**REQUIRED WORK:** Copy out the entries below from the line containing "510x374 pixels." up to and including the line containing "Action: pos(1027,20)", reproducing each line exactly.

** BEGIN AVAILABLE DATA **

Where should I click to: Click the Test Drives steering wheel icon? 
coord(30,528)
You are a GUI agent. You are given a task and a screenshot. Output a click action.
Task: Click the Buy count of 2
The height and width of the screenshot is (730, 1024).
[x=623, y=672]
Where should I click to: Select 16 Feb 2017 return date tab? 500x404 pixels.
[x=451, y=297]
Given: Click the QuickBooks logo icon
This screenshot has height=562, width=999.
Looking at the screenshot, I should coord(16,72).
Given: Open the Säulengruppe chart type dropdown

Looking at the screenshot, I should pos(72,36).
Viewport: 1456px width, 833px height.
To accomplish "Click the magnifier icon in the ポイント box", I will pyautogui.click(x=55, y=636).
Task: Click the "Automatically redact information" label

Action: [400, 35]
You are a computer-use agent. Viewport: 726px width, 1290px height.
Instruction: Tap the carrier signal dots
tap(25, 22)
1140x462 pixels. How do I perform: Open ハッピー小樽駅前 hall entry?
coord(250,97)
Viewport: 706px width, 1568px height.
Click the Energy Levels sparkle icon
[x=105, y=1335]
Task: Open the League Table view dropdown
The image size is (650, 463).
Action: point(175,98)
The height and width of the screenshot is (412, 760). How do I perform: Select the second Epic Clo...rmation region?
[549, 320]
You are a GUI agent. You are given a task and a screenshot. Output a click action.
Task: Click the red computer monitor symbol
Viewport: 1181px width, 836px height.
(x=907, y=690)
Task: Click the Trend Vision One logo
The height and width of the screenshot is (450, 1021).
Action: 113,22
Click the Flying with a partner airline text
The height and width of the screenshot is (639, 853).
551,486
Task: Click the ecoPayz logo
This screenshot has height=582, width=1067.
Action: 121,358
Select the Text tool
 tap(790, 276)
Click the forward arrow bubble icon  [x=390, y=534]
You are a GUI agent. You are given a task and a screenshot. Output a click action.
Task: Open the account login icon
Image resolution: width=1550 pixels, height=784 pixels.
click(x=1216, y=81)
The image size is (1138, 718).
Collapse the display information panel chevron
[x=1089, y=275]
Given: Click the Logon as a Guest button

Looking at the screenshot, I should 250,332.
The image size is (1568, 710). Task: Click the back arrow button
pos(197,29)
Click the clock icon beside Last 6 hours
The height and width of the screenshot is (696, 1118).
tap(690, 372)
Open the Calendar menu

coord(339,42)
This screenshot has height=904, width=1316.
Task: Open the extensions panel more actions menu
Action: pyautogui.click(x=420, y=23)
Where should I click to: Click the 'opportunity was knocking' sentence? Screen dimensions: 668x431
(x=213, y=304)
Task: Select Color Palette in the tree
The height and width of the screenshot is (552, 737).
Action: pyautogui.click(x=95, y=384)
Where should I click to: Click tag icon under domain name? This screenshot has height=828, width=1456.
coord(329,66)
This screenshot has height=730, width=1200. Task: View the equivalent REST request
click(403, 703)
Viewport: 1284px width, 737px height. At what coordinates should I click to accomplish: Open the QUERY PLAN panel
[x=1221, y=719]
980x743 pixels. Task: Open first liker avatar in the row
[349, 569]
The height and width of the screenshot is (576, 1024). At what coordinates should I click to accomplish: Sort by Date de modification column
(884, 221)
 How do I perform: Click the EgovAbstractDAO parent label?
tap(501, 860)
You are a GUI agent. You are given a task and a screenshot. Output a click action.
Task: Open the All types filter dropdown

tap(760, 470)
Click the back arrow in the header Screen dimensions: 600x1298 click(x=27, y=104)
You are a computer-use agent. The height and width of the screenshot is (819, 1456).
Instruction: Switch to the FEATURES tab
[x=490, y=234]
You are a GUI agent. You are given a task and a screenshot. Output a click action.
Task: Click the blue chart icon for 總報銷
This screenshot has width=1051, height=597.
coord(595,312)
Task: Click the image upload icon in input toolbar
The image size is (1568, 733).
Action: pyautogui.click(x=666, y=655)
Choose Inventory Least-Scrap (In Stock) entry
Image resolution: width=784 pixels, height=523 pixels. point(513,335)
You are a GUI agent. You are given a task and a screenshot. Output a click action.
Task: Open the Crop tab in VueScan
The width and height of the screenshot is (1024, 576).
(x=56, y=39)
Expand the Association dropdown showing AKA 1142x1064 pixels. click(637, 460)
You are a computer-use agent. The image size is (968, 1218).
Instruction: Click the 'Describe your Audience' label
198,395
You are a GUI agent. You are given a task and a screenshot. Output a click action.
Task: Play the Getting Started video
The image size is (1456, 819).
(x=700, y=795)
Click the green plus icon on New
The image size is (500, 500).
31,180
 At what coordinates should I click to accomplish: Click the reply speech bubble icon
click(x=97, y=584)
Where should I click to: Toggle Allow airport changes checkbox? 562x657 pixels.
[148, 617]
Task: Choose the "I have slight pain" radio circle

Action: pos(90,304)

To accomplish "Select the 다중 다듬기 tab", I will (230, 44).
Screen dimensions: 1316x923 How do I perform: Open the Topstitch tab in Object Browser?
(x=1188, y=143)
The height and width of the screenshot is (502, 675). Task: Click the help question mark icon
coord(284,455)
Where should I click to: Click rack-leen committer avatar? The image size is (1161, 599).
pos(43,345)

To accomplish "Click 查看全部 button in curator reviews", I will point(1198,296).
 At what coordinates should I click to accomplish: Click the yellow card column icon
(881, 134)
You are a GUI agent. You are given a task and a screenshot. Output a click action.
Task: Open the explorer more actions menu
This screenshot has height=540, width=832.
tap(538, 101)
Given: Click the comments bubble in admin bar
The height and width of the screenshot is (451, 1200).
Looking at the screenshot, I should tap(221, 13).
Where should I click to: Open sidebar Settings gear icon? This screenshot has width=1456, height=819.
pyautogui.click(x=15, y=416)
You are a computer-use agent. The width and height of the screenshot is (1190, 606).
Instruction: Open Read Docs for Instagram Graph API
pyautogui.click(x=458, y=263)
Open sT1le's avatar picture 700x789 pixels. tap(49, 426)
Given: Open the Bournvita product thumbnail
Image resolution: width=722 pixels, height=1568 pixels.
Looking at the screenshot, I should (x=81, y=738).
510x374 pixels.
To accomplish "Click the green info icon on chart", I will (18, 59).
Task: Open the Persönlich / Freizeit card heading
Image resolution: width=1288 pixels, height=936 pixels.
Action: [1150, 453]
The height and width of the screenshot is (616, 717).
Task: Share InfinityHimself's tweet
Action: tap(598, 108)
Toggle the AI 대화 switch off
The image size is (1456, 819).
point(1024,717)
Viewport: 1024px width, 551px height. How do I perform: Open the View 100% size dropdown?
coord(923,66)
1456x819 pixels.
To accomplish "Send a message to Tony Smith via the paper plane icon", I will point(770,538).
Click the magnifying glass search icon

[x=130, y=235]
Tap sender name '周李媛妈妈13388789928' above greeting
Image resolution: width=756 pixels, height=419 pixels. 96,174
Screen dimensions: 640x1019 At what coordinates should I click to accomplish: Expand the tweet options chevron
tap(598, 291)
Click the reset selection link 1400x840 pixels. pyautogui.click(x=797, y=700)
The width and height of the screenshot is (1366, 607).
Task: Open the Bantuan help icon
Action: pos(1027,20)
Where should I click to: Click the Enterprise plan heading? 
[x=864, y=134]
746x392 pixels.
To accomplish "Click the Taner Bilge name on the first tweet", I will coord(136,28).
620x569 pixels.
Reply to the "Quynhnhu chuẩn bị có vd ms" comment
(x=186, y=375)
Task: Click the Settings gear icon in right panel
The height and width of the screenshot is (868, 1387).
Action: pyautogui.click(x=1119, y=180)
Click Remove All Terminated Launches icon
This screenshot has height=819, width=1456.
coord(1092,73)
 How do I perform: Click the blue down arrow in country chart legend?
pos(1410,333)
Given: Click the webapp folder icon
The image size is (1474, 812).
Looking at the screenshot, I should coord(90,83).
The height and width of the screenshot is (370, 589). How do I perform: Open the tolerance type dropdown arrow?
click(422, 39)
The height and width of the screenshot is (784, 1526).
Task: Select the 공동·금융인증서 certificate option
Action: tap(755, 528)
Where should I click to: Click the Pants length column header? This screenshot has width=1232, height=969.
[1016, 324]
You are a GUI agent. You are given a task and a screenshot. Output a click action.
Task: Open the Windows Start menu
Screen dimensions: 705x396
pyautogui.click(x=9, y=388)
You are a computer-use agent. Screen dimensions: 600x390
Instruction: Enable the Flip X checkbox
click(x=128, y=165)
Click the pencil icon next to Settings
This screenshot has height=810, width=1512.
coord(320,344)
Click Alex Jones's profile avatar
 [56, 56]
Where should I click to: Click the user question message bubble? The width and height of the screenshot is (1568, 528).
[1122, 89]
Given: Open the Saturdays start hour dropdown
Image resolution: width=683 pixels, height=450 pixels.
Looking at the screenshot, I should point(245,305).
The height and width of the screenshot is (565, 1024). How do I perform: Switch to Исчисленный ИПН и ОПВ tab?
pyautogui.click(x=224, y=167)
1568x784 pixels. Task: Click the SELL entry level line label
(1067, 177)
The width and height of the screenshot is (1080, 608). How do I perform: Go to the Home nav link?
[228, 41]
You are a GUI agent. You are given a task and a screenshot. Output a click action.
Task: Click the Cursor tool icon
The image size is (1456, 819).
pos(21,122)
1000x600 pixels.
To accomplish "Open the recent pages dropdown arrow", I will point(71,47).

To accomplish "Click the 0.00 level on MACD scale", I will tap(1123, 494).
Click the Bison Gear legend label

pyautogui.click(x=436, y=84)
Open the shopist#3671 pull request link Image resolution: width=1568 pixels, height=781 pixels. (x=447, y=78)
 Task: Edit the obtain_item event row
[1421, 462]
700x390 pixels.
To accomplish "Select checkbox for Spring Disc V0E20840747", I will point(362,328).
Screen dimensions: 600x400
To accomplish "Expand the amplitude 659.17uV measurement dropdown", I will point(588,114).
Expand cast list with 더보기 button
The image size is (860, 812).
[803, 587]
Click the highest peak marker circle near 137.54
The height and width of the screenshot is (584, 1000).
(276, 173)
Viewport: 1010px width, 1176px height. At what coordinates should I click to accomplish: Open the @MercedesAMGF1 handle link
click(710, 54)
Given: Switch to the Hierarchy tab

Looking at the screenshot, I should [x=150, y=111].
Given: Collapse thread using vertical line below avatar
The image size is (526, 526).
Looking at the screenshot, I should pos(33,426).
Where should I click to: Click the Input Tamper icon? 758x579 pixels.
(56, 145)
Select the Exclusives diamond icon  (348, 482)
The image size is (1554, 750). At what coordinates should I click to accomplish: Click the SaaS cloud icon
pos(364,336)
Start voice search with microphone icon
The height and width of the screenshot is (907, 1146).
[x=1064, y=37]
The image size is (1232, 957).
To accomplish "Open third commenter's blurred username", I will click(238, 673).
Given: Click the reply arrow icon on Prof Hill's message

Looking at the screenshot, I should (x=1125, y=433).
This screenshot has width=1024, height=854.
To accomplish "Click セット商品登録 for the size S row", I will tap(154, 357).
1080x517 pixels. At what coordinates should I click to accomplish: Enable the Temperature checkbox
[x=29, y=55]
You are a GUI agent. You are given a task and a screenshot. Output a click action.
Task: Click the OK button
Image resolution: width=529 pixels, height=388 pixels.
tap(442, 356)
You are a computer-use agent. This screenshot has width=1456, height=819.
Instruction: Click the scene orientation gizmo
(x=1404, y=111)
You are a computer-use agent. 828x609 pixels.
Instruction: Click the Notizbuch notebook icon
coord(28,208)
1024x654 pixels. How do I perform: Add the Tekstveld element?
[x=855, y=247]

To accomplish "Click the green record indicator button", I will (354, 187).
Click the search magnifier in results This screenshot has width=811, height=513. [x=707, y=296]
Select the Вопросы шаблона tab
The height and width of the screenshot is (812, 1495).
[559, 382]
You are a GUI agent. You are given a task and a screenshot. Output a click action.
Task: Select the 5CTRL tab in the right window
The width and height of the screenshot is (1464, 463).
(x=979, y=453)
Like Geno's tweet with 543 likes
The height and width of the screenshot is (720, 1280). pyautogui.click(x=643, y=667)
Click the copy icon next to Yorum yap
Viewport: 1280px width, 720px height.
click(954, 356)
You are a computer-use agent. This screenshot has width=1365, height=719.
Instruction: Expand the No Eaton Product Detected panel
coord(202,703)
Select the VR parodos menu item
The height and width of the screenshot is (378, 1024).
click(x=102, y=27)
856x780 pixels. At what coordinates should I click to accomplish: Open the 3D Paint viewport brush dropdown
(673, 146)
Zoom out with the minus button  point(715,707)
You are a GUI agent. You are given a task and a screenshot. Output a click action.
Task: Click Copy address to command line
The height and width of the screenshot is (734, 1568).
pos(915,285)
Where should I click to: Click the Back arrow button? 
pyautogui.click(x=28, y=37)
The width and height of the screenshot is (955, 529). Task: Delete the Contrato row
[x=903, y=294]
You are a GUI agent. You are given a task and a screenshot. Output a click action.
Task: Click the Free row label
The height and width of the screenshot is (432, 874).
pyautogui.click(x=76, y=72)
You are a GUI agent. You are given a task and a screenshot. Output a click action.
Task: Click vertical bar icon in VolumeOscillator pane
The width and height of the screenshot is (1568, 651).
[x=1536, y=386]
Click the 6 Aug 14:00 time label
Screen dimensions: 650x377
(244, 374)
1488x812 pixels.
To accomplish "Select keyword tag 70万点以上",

** END AVAILABLE DATA **

**THE COMPLETED TASK:**
510x374 pixels.
To accomplish "Click the green info icon on chart", I will (18, 59).
Task: Open the Persönlich / Freizeit card heading
Image resolution: width=1288 pixels, height=936 pixels.
Action: [1150, 453]
The height and width of the screenshot is (616, 717).
Task: Share InfinityHimself's tweet
Action: tap(598, 108)
Toggle the AI 대화 switch off
The image size is (1456, 819).
point(1024,717)
Viewport: 1024px width, 551px height. How do I perform: Open the View 100% size dropdown?
coord(923,66)
1456x819 pixels.
To accomplish "Send a message to Tony Smith via the paper plane icon", I will point(770,538).
Click the magnifying glass search icon

[x=130, y=235]
Tap sender name '周李媛妈妈13388789928' above greeting
Image resolution: width=756 pixels, height=419 pixels. 96,174
Screen dimensions: 640x1019 At what coordinates should I click to accomplish: Expand the tweet options chevron
tap(598, 291)
Click the reset selection link 1400x840 pixels. pyautogui.click(x=797, y=700)
The width and height of the screenshot is (1366, 607).
Task: Open the Bantuan help icon
Action: pos(1027,20)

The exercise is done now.